It took me aback because I've always used the term "strong women" to mean female characters who are well-rounded, well-written and integral to the story rather than being used as plot devices to motivate their male counterparts.
|More than one? Even better!|
But physical strength isn't the only way to be strong. In Metamorphosis, Lily can turn into a grizzly bear, but that's not what makes her a strong woman. She apologizes to no one for who she is and what she believes in, even when her own family disagrees with her. She's willing to stand on her own to do what is right and insist the rest of the world needs to move.
Metamorph Cali in Inquisition is another example of a different type of strong woman. There is no obstacle that she can't get around, under or through because she never gives up, no matter what the world throws at her. She also has the strength to examine her own beliefs and opinions, recognize when she's made a mistake and take the steps needed to fix it. Even if it costs her everything, she doesn't hesitate to make the necessary sacrifice.
In Judgment, Martha displays yet another different type of strength. The strength that comes when life has hit a person over and over, driving them to the edge of survival. It takes strength to reach that point and stand up to fight one's way back. Fighting against overwhelming odds when it can seem hopeless is one of the most powerful statements of strength a person can make. She may not have any powers, but that doesn't stop her.
Four women, all different, all strong in different ways. And my new heroines, Annika and Katie, will be strong as well, each in her own way.
To me, a strong woman is one with a sense of her own identity, who doesn't hide or make herself less in order to be liked. She doesn't bow down before the world and hope for the best. She takes active steps to shape her own life into the one she wants. It's not a one-dimensional trait. It can be applied in all kinds of ways and it's what makes a heroine inspiring.

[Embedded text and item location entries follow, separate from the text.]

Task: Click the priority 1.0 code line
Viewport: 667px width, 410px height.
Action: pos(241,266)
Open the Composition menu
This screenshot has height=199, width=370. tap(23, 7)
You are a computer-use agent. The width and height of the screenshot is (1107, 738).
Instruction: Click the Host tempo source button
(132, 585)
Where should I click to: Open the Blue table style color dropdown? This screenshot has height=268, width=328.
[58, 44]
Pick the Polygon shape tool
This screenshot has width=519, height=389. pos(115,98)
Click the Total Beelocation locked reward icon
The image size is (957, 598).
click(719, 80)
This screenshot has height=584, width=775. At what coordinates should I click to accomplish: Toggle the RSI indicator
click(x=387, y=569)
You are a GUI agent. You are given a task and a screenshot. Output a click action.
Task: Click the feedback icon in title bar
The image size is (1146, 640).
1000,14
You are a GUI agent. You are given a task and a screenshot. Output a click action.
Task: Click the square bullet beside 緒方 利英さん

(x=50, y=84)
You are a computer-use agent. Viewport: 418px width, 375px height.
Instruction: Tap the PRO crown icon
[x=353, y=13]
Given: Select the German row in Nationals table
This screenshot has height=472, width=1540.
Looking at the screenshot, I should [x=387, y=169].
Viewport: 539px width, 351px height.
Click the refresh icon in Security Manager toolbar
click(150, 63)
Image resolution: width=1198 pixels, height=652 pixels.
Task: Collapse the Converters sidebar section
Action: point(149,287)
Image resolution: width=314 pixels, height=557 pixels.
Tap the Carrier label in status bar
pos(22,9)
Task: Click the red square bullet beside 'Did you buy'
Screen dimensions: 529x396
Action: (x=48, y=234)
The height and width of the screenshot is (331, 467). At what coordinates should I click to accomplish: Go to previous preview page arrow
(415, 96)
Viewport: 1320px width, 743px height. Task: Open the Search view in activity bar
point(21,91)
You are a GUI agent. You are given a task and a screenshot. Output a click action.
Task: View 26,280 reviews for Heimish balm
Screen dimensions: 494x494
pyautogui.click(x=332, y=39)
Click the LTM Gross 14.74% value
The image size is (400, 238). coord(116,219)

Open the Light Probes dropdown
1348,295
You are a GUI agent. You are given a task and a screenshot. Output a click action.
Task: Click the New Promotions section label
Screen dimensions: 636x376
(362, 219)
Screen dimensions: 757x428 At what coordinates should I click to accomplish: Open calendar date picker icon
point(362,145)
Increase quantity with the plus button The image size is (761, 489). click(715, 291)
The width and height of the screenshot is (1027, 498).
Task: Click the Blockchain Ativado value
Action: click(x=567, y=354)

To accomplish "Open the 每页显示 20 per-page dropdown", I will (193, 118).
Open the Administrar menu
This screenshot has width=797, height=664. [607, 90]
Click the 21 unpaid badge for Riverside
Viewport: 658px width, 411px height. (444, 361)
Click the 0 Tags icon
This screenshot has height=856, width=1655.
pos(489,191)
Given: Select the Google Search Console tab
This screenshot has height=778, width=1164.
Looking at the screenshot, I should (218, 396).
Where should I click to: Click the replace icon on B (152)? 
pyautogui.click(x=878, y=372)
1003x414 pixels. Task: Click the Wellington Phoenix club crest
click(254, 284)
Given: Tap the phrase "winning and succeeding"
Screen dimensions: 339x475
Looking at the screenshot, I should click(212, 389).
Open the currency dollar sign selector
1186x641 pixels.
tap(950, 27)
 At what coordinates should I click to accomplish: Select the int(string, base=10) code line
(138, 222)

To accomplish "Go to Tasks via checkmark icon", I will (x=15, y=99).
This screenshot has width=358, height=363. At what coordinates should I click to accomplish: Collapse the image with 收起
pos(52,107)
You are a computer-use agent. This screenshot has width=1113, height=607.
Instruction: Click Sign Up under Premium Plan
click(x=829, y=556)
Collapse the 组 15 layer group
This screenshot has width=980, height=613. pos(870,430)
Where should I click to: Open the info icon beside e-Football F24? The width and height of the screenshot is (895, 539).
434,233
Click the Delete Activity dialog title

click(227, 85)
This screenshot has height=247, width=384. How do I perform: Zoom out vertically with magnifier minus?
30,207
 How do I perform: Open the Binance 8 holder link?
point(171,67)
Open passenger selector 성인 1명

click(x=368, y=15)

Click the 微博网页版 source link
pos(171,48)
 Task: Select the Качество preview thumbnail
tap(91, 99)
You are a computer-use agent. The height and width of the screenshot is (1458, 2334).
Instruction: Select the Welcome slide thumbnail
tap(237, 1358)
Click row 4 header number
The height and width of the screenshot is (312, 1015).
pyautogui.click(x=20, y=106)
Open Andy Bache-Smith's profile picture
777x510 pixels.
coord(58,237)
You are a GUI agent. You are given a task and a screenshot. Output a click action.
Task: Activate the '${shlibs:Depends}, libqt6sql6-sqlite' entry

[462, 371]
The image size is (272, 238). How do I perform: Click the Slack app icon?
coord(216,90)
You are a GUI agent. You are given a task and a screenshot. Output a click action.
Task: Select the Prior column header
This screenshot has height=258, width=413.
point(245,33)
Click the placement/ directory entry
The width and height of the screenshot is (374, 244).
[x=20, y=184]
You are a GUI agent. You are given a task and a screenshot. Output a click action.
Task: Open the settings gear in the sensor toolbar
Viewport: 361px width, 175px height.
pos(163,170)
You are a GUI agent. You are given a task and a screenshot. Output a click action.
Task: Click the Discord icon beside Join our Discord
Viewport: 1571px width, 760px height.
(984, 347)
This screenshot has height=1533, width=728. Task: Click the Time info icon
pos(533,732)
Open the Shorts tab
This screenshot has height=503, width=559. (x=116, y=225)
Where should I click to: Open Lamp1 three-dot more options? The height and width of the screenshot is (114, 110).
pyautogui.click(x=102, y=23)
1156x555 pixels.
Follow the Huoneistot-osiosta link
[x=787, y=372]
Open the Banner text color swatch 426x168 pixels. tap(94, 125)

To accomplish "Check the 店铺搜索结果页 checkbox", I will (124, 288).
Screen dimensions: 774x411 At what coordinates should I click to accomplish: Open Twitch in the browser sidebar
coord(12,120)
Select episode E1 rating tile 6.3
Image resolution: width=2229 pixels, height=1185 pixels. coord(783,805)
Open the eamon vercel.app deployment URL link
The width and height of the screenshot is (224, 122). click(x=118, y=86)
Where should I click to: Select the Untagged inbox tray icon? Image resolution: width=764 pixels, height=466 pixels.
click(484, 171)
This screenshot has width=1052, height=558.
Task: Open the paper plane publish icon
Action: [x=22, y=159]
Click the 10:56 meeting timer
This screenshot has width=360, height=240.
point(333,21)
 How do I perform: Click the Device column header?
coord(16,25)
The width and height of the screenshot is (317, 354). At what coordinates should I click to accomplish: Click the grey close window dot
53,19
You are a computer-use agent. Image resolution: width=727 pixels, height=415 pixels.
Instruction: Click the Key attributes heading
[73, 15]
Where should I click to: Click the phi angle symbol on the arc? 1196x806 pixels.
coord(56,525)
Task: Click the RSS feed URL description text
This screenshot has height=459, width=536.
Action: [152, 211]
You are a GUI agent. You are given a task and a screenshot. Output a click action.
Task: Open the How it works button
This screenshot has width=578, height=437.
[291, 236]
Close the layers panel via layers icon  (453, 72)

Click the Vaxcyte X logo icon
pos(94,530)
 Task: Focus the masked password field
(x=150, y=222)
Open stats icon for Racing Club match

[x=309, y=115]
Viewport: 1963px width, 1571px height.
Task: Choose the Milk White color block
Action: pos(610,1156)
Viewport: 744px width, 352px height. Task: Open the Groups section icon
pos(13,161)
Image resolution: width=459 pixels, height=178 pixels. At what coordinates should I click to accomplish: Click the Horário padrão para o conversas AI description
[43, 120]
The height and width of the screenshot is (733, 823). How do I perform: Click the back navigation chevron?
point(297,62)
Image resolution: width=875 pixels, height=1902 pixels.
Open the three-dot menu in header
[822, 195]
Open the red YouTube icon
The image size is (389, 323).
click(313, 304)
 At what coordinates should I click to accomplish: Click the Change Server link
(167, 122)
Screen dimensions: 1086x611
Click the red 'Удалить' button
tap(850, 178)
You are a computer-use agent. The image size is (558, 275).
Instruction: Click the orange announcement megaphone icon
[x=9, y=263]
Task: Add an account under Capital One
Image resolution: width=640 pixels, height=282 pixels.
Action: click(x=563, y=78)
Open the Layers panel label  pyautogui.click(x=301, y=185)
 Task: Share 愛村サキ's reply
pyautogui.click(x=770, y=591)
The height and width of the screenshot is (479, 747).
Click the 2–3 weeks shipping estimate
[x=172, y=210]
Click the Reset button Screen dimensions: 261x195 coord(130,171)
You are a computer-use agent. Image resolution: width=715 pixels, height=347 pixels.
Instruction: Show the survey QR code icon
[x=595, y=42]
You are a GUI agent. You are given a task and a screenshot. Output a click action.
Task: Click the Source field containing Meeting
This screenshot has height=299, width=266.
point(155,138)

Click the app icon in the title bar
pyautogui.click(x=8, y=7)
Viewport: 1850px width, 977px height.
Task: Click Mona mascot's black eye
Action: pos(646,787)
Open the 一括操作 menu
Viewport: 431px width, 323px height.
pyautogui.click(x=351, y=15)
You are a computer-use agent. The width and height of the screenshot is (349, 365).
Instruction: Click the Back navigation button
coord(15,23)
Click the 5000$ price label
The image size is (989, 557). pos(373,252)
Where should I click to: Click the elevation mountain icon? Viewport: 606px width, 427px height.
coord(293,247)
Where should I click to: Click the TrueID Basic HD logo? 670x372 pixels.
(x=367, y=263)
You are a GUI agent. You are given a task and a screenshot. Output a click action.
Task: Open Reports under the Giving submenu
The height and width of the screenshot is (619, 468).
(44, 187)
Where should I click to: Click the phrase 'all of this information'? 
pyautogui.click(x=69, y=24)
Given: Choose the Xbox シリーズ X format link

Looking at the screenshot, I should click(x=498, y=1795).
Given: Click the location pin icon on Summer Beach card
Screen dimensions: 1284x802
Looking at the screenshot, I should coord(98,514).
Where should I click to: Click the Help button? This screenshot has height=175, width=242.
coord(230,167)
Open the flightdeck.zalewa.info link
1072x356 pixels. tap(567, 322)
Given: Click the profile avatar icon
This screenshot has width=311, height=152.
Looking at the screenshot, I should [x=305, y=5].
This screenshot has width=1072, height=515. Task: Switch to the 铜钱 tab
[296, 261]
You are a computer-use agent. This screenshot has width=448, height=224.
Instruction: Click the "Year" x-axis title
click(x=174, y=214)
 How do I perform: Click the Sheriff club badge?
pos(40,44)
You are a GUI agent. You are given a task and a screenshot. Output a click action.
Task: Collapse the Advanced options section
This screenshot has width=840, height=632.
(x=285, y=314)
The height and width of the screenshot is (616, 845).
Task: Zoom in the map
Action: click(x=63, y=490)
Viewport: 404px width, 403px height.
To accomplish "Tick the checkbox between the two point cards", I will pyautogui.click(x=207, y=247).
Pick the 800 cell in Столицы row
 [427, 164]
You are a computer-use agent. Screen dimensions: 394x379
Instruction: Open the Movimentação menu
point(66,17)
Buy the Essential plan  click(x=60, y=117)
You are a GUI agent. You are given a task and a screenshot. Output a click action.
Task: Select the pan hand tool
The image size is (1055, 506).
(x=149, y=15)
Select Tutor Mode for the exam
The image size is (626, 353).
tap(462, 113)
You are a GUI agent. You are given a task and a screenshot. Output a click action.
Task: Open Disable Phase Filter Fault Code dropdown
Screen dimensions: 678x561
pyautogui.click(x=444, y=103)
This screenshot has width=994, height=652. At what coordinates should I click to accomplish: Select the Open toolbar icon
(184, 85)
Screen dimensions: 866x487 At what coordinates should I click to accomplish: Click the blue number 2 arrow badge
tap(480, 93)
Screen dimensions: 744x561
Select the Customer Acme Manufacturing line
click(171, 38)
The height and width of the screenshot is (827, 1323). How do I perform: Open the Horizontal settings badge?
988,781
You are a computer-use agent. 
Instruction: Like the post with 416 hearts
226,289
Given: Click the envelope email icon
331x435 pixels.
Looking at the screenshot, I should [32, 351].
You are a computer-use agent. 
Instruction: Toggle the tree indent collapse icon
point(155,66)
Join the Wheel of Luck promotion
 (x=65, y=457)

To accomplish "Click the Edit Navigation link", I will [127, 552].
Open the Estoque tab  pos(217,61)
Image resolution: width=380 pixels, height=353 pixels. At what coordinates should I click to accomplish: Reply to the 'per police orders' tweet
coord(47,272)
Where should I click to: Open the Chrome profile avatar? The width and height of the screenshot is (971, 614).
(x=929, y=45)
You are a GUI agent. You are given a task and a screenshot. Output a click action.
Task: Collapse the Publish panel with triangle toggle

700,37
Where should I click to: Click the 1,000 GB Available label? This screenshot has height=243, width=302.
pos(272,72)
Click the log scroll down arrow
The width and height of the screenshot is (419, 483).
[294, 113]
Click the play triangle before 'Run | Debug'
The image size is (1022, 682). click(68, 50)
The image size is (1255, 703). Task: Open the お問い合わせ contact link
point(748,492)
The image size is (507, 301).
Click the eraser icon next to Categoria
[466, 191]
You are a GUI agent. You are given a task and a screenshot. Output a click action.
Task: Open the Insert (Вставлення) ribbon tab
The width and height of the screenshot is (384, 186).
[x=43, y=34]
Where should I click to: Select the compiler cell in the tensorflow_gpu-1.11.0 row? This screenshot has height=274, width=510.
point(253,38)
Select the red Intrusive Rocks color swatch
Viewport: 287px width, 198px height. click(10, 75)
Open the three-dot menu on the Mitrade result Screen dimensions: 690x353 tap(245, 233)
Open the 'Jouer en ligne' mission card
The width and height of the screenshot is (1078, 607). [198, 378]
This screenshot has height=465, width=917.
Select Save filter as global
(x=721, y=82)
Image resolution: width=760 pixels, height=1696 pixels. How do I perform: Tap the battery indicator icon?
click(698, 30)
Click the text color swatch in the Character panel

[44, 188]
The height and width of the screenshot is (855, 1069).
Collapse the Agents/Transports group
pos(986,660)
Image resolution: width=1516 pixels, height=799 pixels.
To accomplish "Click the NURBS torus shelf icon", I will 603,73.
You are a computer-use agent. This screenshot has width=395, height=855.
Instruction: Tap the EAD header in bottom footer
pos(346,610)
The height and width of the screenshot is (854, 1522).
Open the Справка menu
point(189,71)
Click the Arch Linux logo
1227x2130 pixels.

Real life doesn't always reward strength. Sometimes it seems to delight in breaking those who dare to be strong. Fiction doesn't always reward strength, either. There are too many stories about strong women who are constantly struggling and fighting, never able to achieve their dreams. Sometimes these fictional women aren't even allowed to complain. They're praised for their acceptance and composure in the face of ongoing tragedy.
This is one of the reasons why I love the romance genre. No matter how bad the situation gets for the heroine, I know her strength will be rewarded and recognized. She will not be put in a position where she must sacrifice her strength for her dreams (or if she is, there will be a way where she gets both). Those are the stories about strong women that I want to read and write.